__YOUR TASK__: Decide whether each statement below agrees with the market commentary. For each, answer yes or no and quote the words of the commentary that settle it. (a) The watchlist of bellwether individual stocks is overwhelmingly bearish. (b) The weekly Bitcoin check-in concludes there is nothing to do. (c) The QCOM strategy is to buy a break above the weekly downtrend line.

__EXERCISE PASSAGE__:
3. One interesting bottoming pattern I remember distinctly is back in 2011. It’s a pattern I’m looking to see if we rhyme with during our current bottoming process. A big, choppy bottom with multiple re-tests before we launch up out above resistance.
4. The obligatory weekly Bitcoin check-in says: More of the same. In other words, nothing to do. I’m still crossing my fingers we finally get a dip to the $7,000 range.
5. For what it’s worth, my watchlist of bellweather individual stocks is bearish, but not overwhelmingly so. It had turned pretty evenly split between bullish looking charts and bearish last week, but it obviously reversed back to mostly bearish on Friday. There are still glimpses of bullish signs though. Many bellweathers like CRM and PLAN (cloud software momentum names), NVDA (the once go-to semiconductor growth name), and COST still remain bullish. We’ll keep out eyes on this broad list for an early sign of the whole market turning. If big names in software, FANG and large cap tech turn bullish one-by-one, we’ll respect that as another sign to get bullish overall.
A CHART THAT CAUGHT MY EYE
QCOM – Qualcomm
A simple set-up here for a stock I’ve always generally hated for no reason.
But the chart isn’t complicated. We tried to break above the recent weekly downtrend and might do so with any strength this week. This would inevitbaly come with the MACD turning up and the DMI still in the green already.
QCOM has a lot of risk from the trade war headlines, but if we assume the market is efficient, some of that is already priced in. On the plus side, a resolution of trade headlines and the longer-term 5G cycle are positives.
Strategy: Buy a break above that weekly downtrend line. Stop out if we break that uptrend. Simple.

__INPUT DATA__:
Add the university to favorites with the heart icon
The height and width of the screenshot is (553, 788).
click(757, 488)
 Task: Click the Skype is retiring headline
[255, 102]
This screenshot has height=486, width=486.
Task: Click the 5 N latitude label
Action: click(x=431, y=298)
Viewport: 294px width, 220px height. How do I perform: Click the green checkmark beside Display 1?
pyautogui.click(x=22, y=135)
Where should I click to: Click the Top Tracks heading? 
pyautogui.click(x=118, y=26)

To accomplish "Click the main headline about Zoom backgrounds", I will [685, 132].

...

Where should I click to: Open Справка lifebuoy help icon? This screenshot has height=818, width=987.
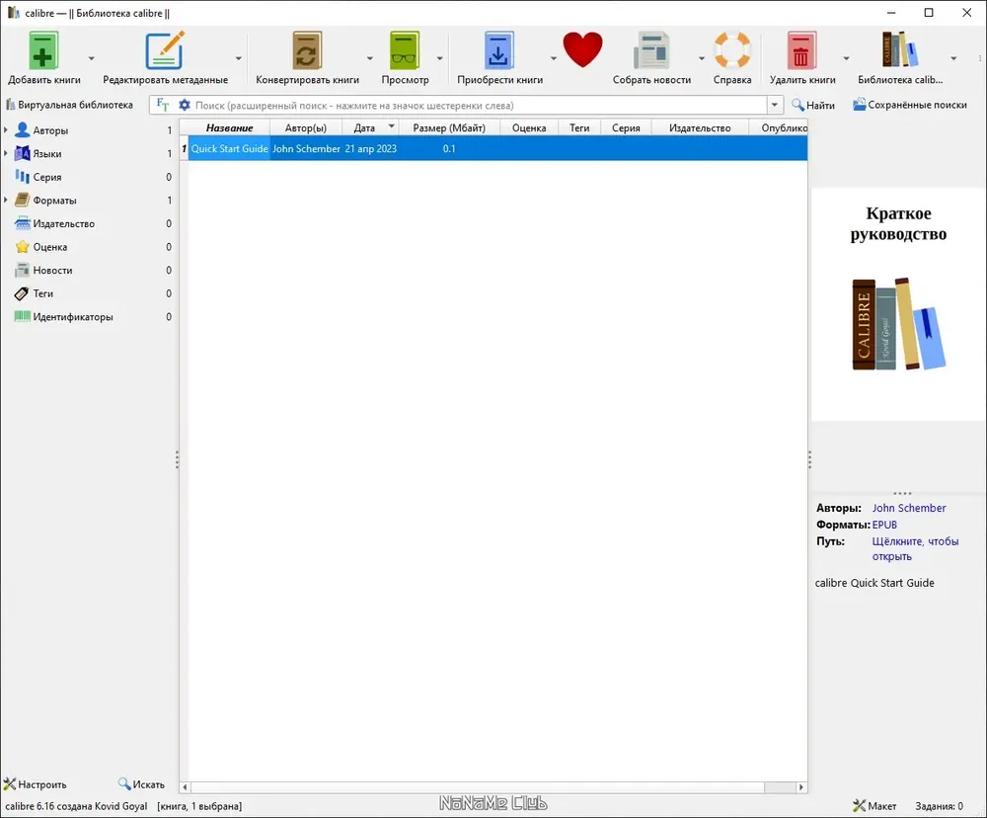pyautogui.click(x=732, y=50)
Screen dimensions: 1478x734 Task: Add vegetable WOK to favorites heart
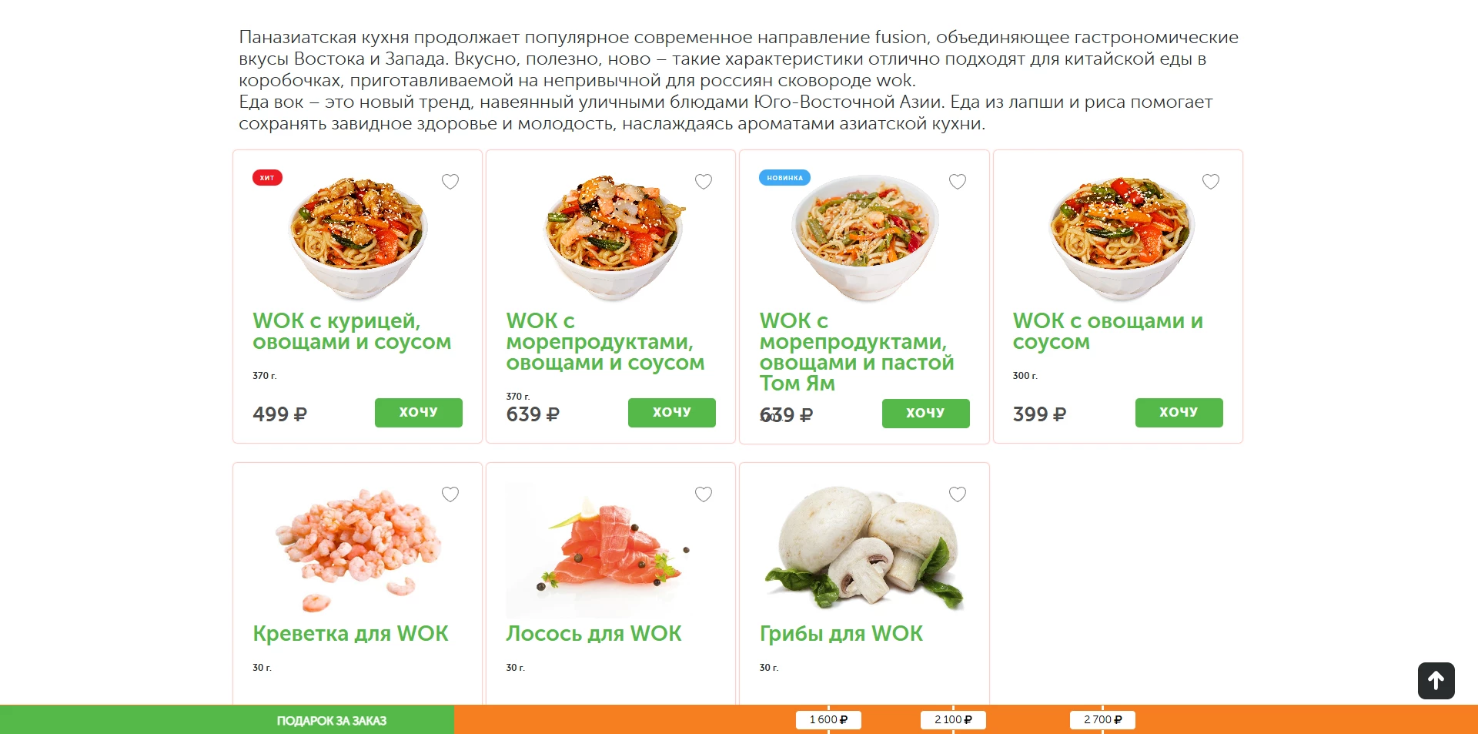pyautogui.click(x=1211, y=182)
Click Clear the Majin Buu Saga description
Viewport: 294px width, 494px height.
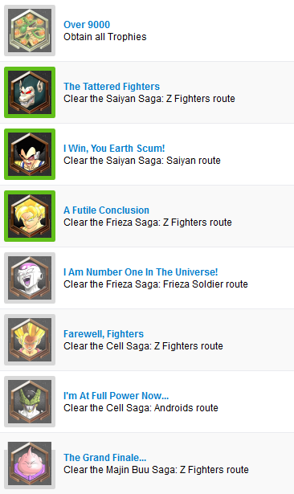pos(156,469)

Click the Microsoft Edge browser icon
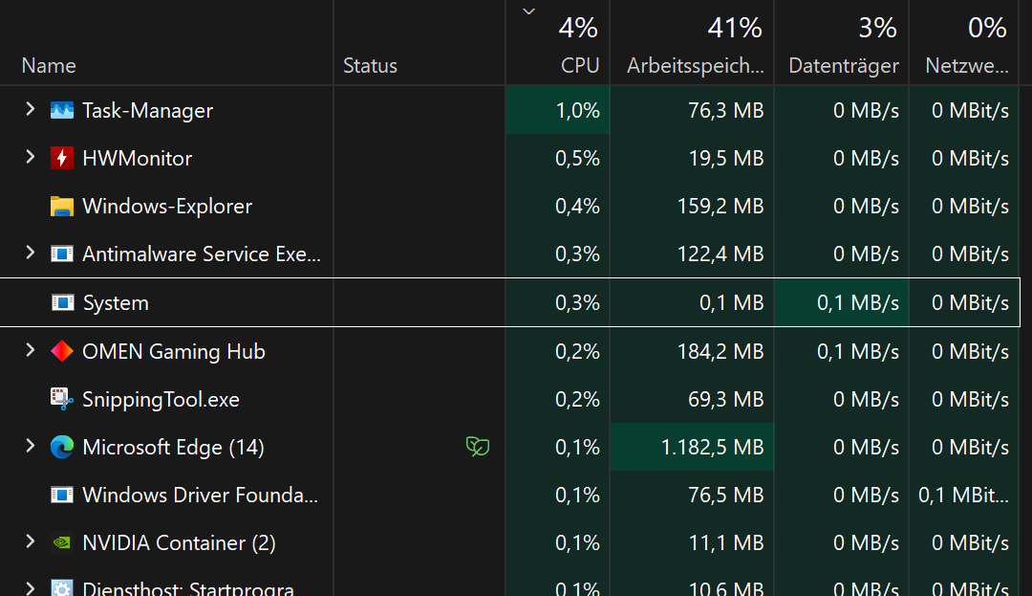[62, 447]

---

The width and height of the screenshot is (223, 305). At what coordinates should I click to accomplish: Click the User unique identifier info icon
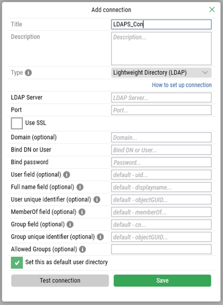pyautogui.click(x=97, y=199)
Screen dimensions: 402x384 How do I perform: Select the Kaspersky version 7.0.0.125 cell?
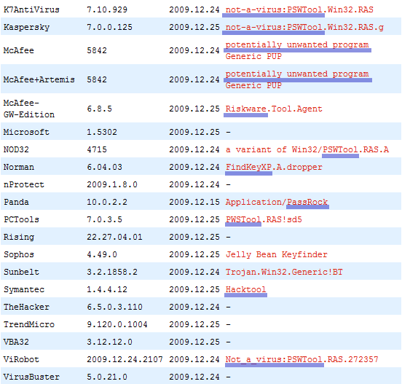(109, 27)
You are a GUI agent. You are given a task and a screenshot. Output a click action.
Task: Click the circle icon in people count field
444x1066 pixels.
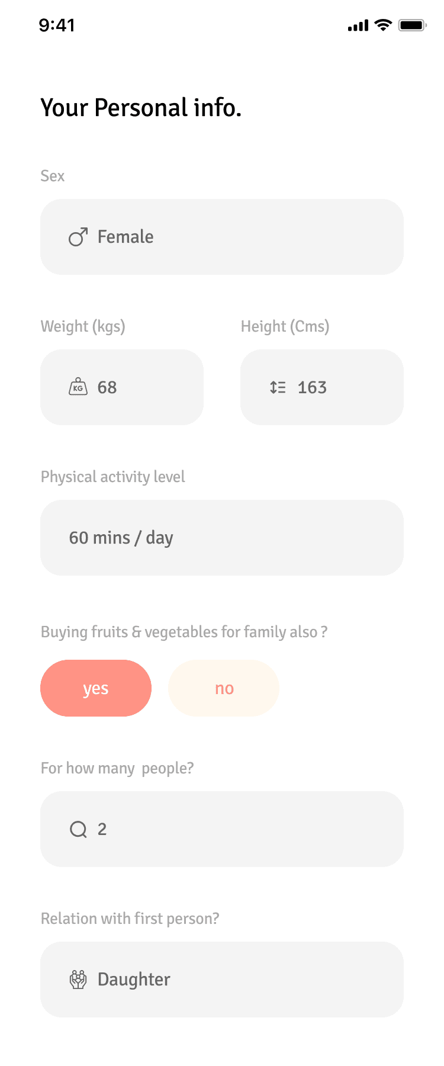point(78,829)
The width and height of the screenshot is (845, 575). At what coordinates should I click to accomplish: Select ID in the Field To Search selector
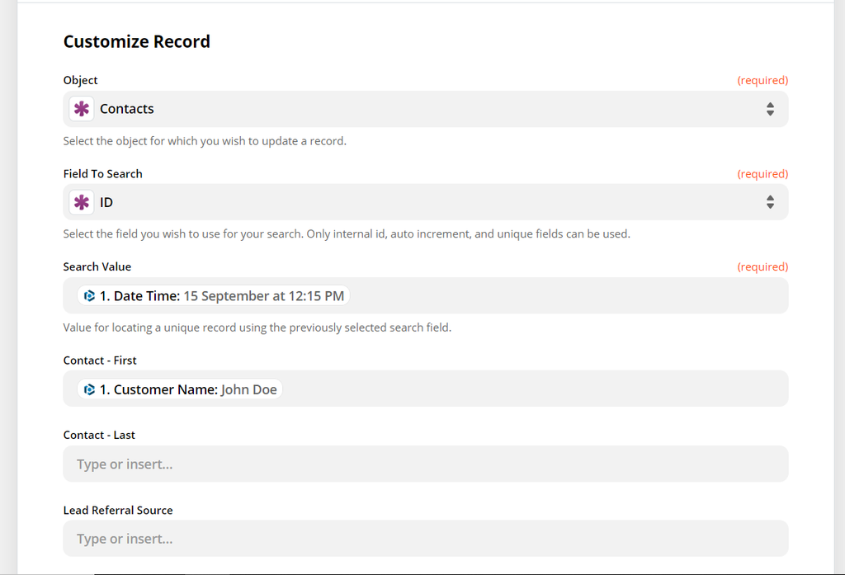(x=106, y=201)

__RESPONSE TO THIS EXERCISE__:
(a) No: "bearish, but not overwhelmingly so"
(b) Yes: "More of the same. In other words, nothing to do."
(c) Yes: "Buy a break above that weekly downtrend line."